*TASK INSTRUCTIONS:* Reproduce everything from the line containing "Viewport: 712px width, 379px" down to the end of the records, swapping "Viewport" for "Window" and changing nothing else. Leave the pictures out.

☆ ☆ ☆ ☆

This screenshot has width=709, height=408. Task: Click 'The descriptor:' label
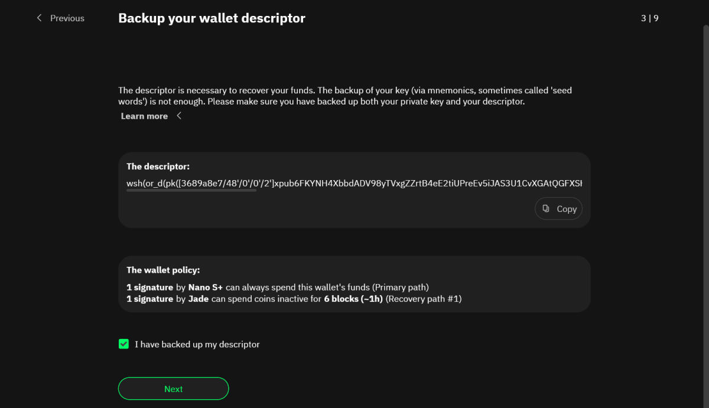click(158, 167)
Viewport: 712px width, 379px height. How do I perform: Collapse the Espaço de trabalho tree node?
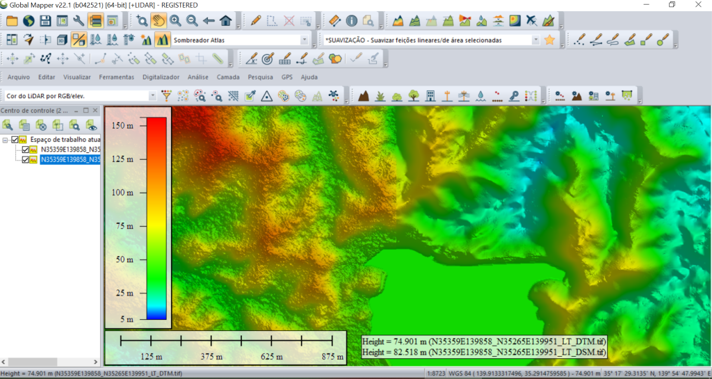6,140
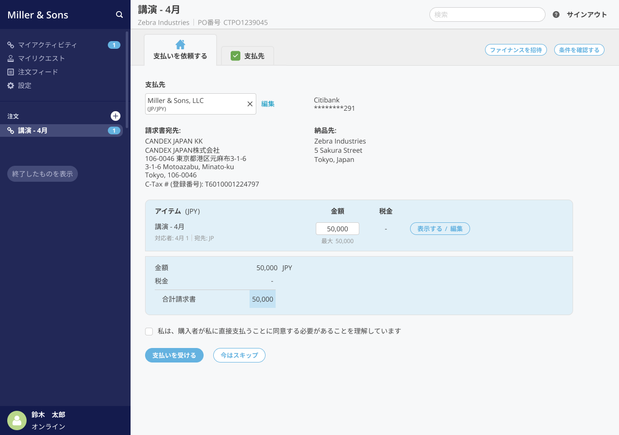Select the 支払いを依頼する tab

click(180, 50)
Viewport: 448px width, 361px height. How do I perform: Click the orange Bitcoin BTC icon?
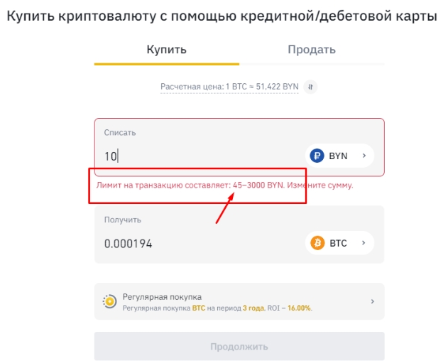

☆ ☆ ☆ ☆

*SOLUTION TO THIS PROBLEM:*
Window: 712px width, 379px height. How do I perform: Collapse the Espaço de trabalho tree node?
6,140
Select the 支払いを依頼する tab

click(180, 50)
Window: 448px width, 361px height. How do I perform: Click the orange Bitcoin BTC icon?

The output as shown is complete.